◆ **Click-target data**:
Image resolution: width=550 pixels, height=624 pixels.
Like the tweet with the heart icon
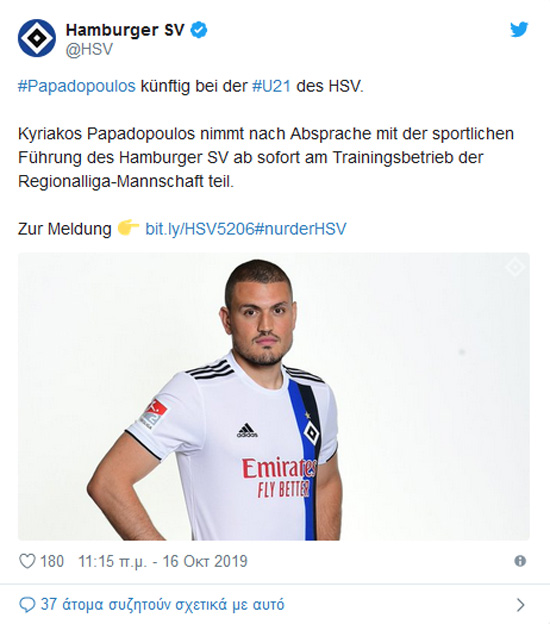[x=27, y=562]
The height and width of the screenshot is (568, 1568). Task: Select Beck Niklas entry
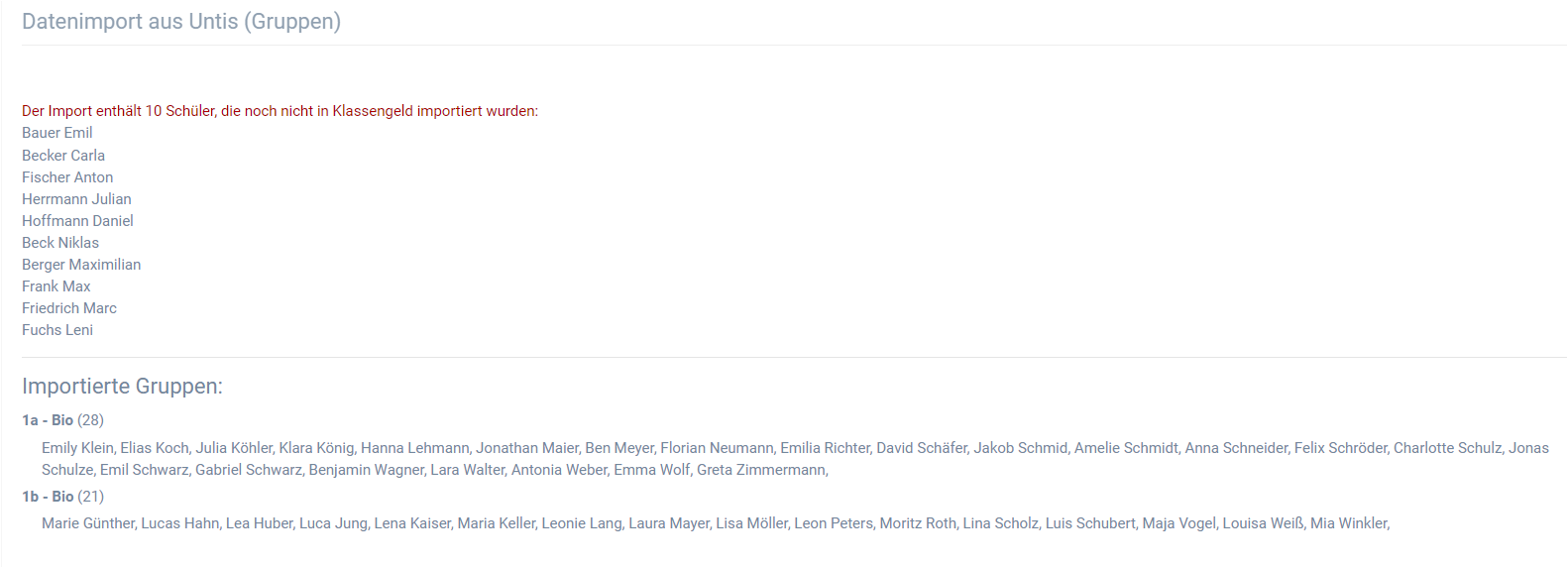coord(60,243)
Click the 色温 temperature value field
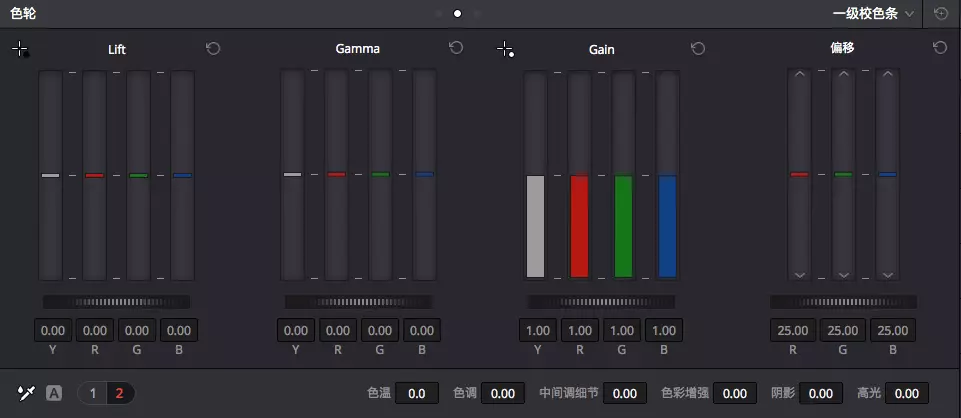This screenshot has width=961, height=418. click(417, 394)
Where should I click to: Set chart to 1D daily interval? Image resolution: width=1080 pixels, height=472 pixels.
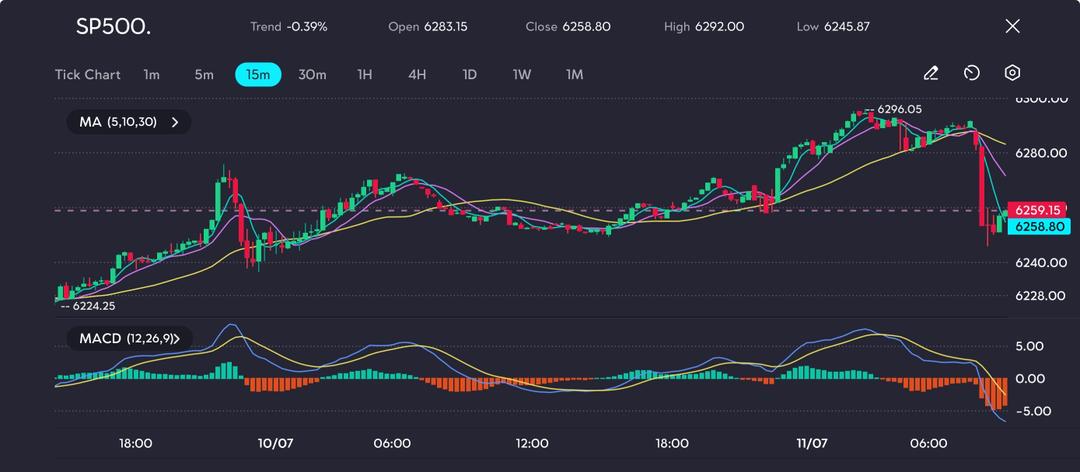tap(469, 75)
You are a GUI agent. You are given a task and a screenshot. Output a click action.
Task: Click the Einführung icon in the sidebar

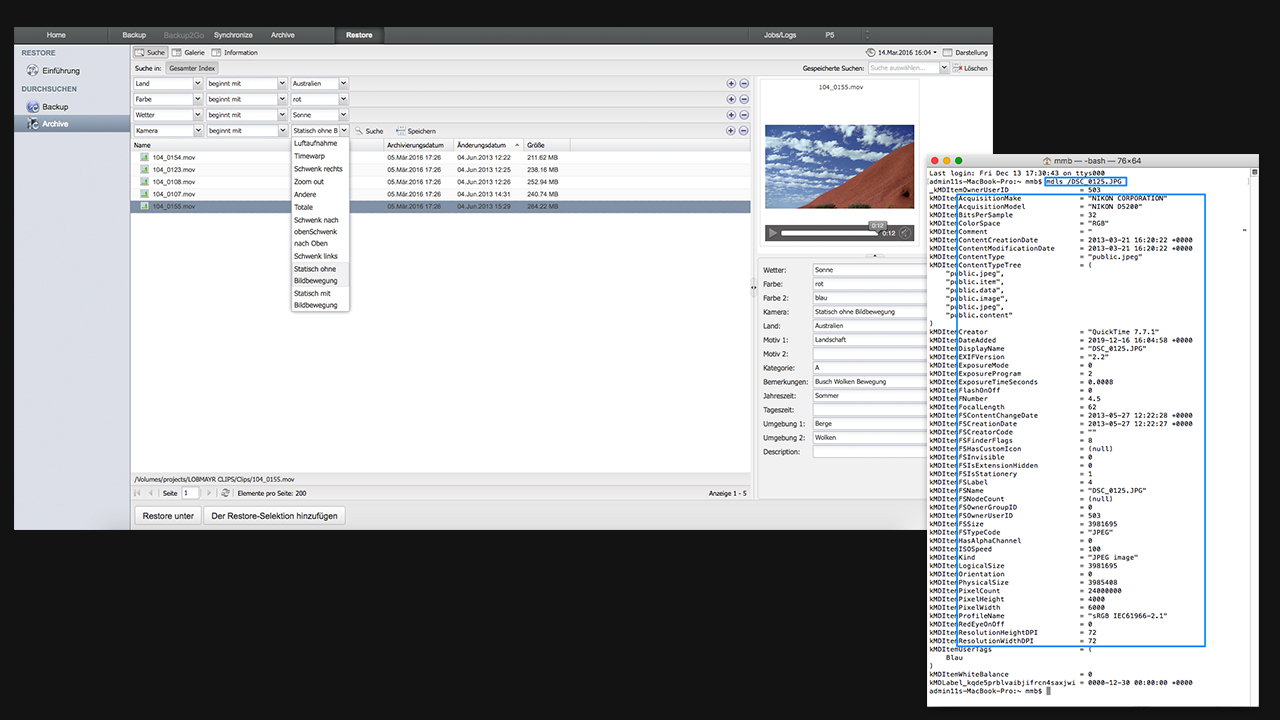[x=32, y=71]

◆ **SET EXERCISE**: Reproduce the material above, changing every occurrence of "Image resolution" to "Screen resolution" and leaving everything else unchanged. Omit the pictures from your answer.

◆ **IN RESPONSE**:
Screen resolution: width=550 pixels, height=624 pixels.
Like the tweet with the heart icon
[x=27, y=562]
The height and width of the screenshot is (568, 1568). Task: Select Beck Niklas entry
coord(60,243)
Click the 色温 temperature value field
This screenshot has width=961, height=418. click(417, 394)
Where should I click to: Set chart to 1D daily interval? Screen resolution: width=1080 pixels, height=472 pixels.
tap(469, 75)
You are a GUI agent. You are given a task and a screenshot. Output a click action.
Task: Click the Einführung icon in the sidebar

[x=32, y=71]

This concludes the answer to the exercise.